すぐ傍では喋っている騎士たちの視線が自分に向いている。
(えっと、なんの話だっけ?)
ちょっと考え事をしていて聞いていなかった。このまま答えずにいるときっと不満そうな顔を出されるのだろう。それはそれで人間関係上面倒だから、ルインはとぼけたようにへらりと笑った。
「ごめんごめん、なんだっけ?」
「おまえなあ。聞いてなかったのかよ」
笑いながらも小突いてくる仲間が笑う。同じように周りも笑って仕方がないというように和らいだ空気をみせる。
問題なく凌いだルインはその笑みのまま。そんなルインに騎士が再度告げた。
「ほら。ベルテイッド伯爵令嬢だよ。おまえ、彼女の案内役命じられてるだろ? どんな様子かなあって」
ああそれか。
納得半分それほど興味を引くことなのかと興味のない頭半分で、それでも「ふむふむ」と真剣に聞いているように頷く。
これまで誰も背に乗せなかった古竜の乗り手に突然選ばれた伯爵令嬢。
そんな彼女の案内役兼護衛に選ばれたのは、彼女が初めて竜の広場へ来ることになる数日前だった。騎士団長の執務室に呼ばれ、副団長二人とともにいた団長から直々に命じられたのだ。
『なんで俺が?』
『シャルベルからの推薦でな。他に任せられる奴を選ぶのも難しい。おまえ、ラウノア嬢に思うところあるか?』
『いや別に?』
『だからだよ』
騎士たちですら羨む古竜の乗り手。

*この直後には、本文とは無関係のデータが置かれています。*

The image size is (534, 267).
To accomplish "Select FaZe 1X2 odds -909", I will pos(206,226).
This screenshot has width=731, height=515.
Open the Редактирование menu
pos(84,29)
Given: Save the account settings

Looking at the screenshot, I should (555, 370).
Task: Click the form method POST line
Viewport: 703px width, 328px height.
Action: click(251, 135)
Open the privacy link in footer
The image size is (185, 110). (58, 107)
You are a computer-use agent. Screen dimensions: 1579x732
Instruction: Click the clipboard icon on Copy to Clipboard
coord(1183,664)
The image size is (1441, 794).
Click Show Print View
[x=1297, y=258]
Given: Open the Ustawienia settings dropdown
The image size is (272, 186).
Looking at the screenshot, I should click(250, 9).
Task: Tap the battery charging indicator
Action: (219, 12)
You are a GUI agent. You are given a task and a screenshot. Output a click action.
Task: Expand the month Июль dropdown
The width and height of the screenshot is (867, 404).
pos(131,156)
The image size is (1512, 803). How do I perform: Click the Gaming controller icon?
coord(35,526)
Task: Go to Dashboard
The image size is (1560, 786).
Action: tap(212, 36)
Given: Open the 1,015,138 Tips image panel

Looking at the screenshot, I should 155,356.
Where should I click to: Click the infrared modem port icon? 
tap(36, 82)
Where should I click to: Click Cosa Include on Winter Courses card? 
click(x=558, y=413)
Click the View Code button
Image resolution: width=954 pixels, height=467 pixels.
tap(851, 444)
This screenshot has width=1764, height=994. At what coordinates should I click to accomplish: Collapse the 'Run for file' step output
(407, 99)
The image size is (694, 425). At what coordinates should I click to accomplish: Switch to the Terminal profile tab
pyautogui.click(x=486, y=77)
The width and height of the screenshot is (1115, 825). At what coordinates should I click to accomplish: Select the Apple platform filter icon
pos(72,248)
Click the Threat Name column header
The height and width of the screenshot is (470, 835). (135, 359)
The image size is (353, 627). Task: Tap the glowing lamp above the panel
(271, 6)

その乗り手が貴族令嬢でしかも副団長の婚約者で、安心して任せられる人物というのも選ぶのは難しい。
(シャルベル副団長は建国祭のときのこともあって俺を指名したんだろ。団長も、俺が竜のこととか興味ないっていうの分かってるし)
ルインが竜使いに選ばれ、相棒竜が他の竜には見ない行動をとり始めたとき、騎士団ではちょっとした騒ぎになった。
なんでどうしてをルインは騎士から問われた、当然その答えなど持っていない。なんで自分にだけ……と、相棒竜に怒りに似た感情を抱いたこともある。
けれどそれも、すぐに消えた。
『すげえ! 兄ちゃん竜に乗れるの!?』
『ねえねえお兄ちゃん。竜さんってどんなの? すっごく大きいの? 今度見てみたい!』
実家に帰ったとき弟妹たちがそう言って大喜びしてくれたのだ。そのとき初めて選ばれてよかったと、そう思った。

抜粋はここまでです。